(DIRECTIONS) Whatever appears in the records, write it out again exactly.

(Collected data entries)

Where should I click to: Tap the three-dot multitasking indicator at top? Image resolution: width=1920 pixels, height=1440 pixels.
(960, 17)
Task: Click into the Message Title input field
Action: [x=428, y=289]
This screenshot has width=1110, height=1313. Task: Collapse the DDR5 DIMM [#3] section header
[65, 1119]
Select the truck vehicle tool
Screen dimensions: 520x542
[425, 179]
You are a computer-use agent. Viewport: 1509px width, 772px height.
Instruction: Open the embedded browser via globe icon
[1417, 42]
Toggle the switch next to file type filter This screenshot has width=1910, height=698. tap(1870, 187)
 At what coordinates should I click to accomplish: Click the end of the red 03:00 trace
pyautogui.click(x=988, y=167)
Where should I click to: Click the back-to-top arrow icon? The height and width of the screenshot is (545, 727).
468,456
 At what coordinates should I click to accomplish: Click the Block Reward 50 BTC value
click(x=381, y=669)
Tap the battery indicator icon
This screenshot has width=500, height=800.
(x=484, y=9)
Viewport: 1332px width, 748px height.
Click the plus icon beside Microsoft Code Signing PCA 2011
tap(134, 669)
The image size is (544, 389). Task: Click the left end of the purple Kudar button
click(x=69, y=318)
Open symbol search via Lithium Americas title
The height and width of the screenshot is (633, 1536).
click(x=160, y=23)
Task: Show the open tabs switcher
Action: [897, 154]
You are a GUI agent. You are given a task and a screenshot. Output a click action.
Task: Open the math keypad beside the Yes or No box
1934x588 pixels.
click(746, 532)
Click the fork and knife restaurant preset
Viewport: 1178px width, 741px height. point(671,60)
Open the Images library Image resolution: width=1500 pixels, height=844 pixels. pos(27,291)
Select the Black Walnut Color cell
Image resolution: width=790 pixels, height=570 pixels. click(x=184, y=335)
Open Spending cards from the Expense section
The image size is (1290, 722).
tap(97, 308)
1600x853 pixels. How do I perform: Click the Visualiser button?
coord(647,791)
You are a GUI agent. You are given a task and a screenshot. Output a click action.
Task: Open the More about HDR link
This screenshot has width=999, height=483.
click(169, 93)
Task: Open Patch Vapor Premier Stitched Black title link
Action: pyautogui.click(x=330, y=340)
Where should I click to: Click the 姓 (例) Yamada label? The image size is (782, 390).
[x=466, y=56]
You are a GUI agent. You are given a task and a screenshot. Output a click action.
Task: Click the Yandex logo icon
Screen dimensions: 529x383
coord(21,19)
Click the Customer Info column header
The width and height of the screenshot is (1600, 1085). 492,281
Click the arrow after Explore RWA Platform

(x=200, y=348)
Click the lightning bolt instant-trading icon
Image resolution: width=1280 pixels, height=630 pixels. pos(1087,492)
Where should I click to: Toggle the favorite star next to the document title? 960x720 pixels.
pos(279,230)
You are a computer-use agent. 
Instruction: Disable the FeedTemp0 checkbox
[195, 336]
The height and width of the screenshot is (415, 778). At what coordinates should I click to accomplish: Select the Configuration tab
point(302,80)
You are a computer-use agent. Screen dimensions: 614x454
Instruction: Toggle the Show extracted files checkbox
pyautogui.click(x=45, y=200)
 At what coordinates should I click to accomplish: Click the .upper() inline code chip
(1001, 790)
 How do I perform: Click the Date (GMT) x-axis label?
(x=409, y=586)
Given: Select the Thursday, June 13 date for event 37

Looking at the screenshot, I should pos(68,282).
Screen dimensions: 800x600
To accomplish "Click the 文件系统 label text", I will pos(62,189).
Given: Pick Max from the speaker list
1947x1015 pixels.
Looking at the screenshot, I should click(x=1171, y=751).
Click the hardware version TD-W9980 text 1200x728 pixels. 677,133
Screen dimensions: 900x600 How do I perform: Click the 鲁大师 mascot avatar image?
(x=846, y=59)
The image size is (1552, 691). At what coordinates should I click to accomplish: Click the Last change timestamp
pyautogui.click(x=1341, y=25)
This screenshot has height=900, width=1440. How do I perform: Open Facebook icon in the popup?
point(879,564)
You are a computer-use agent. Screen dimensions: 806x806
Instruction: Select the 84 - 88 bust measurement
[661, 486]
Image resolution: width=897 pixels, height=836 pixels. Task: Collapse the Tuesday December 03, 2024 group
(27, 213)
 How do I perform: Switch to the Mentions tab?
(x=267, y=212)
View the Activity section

(THE ANSWER)
Where should I click to: Tap the three-dot multitasking indicator at top? Image resolution: width=1920 pixels, height=1440 pixels.
(960, 17)
Task: Click into the Message Title input field
Action: [x=428, y=289]
This screenshot has width=1110, height=1313. Task: Collapse the DDR5 DIMM [#3] section header
[65, 1119]
Select the truck vehicle tool
Screen dimensions: 520x542
[425, 179]
You are a computer-use agent. Viewport: 1509px width, 772px height.
Instruction: Open the embedded browser via globe icon
[1417, 42]
Toggle the switch next to file type filter This screenshot has width=1910, height=698. tap(1870, 187)
 At what coordinates should I click to accomplish: Click the end of the red 03:00 trace
pyautogui.click(x=988, y=167)
Where should I click to: Click the back-to-top arrow icon? The height and width of the screenshot is (545, 727).
468,456
 At what coordinates should I click to accomplish: Click the Block Reward 50 BTC value
click(x=381, y=669)
Tap the battery indicator icon
This screenshot has width=500, height=800.
(x=484, y=9)
Viewport: 1332px width, 748px height.
Click the plus icon beside Microsoft Code Signing PCA 2011
tap(134, 669)
The image size is (544, 389). Task: Click the left end of the purple Kudar button
click(x=69, y=318)
Open symbol search via Lithium Americas title
The height and width of the screenshot is (633, 1536).
click(x=160, y=23)
Task: Show the open tabs switcher
Action: [897, 154]
You are a GUI agent. You are given a task and a screenshot. Output a click action.
Task: Open the math keypad beside the Yes or No box
1934x588 pixels.
click(746, 532)
Click the fork and knife restaurant preset
Viewport: 1178px width, 741px height. point(671,60)
Open the Images library Image resolution: width=1500 pixels, height=844 pixels. pos(27,291)
Select the Black Walnut Color cell
Image resolution: width=790 pixels, height=570 pixels. click(x=184, y=335)
Open Spending cards from the Expense section
The image size is (1290, 722).
tap(97, 308)
1600x853 pixels. How do I perform: Click the Visualiser button?
coord(647,791)
You are a GUI agent. You are given a task and a screenshot. Output a click action.
Task: Open the More about HDR link
This screenshot has width=999, height=483.
click(169, 93)
Task: Open Patch Vapor Premier Stitched Black title link
Action: pyautogui.click(x=330, y=340)
Where should I click to: Click the 姓 (例) Yamada label? The image size is (782, 390).
[x=466, y=56]
You are a GUI agent. You are given a task and a screenshot. Output a click action.
Task: Click the Yandex logo icon
Screen dimensions: 529x383
coord(21,19)
Click the Customer Info column header
The width and height of the screenshot is (1600, 1085). 492,281
Click the arrow after Explore RWA Platform

(x=200, y=348)
Click the lightning bolt instant-trading icon
Image resolution: width=1280 pixels, height=630 pixels. pos(1087,492)
Where should I click to: Toggle the favorite star next to the document title? 960x720 pixels.
pos(279,230)
You are a computer-use agent. 
Instruction: Disable the FeedTemp0 checkbox
[195, 336]
The height and width of the screenshot is (415, 778). At what coordinates should I click to accomplish: Select the Configuration tab
point(302,80)
You are a computer-use agent. Screen dimensions: 614x454
Instruction: Toggle the Show extracted files checkbox
pyautogui.click(x=45, y=200)
 At what coordinates should I click to accomplish: Click the .upper() inline code chip
(1001, 790)
 How do I perform: Click the Date (GMT) x-axis label?
(x=409, y=586)
Given: Select the Thursday, June 13 date for event 37

Looking at the screenshot, I should pos(68,282).
Screen dimensions: 800x600
To accomplish "Click the 文件系统 label text", I will pos(62,189).
Given: Pick Max from the speaker list
1947x1015 pixels.
Looking at the screenshot, I should click(x=1171, y=751).
Click the hardware version TD-W9980 text 1200x728 pixels. 677,133
Screen dimensions: 900x600 How do I perform: Click the 鲁大师 mascot avatar image?
(x=846, y=59)
The image size is (1552, 691). At what coordinates should I click to accomplish: Click the Last change timestamp
pyautogui.click(x=1341, y=25)
This screenshot has height=900, width=1440. How do I perform: Open Facebook icon in the popup?
point(879,564)
You are a computer-use agent. Screen dimensions: 806x806
Instruction: Select the 84 - 88 bust measurement
[661, 486]
Image resolution: width=897 pixels, height=836 pixels. Task: Collapse the Tuesday December 03, 2024 group
(27, 213)
 How do I perform: Switch to the Mentions tab?
(x=267, y=212)
View the Activity section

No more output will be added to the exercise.